Still no response. She gave it a hefty kick, and after another couple of minutes of futile hammering and kicking she ran downstairs breathing fire, and left the house without another word.
Some school kids had left off playing and stared when she emerged. A couple of passers-by walking their dogs stopped to get an eyeful. Lynn barely saw them as she stormed out of the garden and pulled the creaking gate shut before marching past the underwear-bedecked hedge and over the littered pavement. She stopped suddenly, and walked back to something she’d seen lying amid various other items – a little gold watch with a pretty gold bracelet – the sort of thing a girl might be given for her twenty-first birthday. With narrowed eyes and a vindictive little smile Lynn carefully placed her boot-heel on the watch’s dainty face and pressing on it with all her might she ground it slowly and deliberately into the pavement.
Chapter 4
In the short passage between Janet’s front door and her dining room, Lynn spilled it all out. Janet listened without comment then went to the dark oak Welsh dresser that she and Dave hadn’t quite finished paying for and extracted a bottle of brandy and a glass.

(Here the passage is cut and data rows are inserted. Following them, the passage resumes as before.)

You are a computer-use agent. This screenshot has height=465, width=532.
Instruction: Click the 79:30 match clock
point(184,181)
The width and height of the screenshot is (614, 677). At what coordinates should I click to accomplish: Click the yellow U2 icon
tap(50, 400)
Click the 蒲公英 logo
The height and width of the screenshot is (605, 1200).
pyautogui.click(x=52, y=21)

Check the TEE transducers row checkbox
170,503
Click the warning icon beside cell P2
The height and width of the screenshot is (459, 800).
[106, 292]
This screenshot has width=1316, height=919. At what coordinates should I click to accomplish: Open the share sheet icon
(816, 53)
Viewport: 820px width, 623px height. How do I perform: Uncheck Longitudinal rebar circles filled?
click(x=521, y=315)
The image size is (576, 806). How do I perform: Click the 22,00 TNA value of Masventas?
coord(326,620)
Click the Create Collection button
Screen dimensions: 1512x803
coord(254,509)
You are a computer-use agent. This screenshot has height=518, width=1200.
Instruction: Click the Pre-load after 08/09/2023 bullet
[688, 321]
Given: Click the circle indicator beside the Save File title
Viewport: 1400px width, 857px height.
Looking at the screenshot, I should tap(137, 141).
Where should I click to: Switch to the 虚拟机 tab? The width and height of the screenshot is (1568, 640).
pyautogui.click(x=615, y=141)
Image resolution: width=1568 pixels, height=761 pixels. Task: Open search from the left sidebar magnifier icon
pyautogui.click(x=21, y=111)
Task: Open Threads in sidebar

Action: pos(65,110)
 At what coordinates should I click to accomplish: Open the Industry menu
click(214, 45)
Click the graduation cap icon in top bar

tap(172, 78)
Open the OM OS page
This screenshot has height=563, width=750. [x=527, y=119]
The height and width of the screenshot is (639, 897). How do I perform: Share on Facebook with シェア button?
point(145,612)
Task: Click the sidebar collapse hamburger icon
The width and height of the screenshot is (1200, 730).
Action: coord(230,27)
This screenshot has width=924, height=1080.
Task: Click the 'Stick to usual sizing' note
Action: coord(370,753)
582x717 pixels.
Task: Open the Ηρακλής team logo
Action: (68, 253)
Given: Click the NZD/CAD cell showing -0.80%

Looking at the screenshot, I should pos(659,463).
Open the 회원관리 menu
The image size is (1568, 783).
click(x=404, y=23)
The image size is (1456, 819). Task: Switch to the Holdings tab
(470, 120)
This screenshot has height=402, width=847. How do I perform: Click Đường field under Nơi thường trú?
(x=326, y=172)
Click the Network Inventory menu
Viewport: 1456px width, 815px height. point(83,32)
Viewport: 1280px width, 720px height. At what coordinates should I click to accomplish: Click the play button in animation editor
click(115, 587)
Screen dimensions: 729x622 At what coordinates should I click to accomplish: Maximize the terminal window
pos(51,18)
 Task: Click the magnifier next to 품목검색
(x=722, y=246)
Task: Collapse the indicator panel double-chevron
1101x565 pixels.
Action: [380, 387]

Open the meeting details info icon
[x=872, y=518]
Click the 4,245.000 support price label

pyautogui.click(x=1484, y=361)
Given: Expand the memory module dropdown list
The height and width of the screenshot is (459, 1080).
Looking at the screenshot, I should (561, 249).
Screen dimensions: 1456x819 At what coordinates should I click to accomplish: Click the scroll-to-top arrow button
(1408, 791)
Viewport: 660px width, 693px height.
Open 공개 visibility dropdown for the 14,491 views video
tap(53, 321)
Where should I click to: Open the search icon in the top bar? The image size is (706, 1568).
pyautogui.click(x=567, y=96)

‘You’re in shock,’ she said, pouring out a generous dose. ‘Here, sit down and drink this.’
Sinking down onto one of the dark oak Windsor dining chairs Lynn took the glass and gulped, choking a little at the fiery feeling of brandy coursing down her throat. She had never liked the stuff, but drinking it made her feel a bit calmer. Janet replaced the bottle.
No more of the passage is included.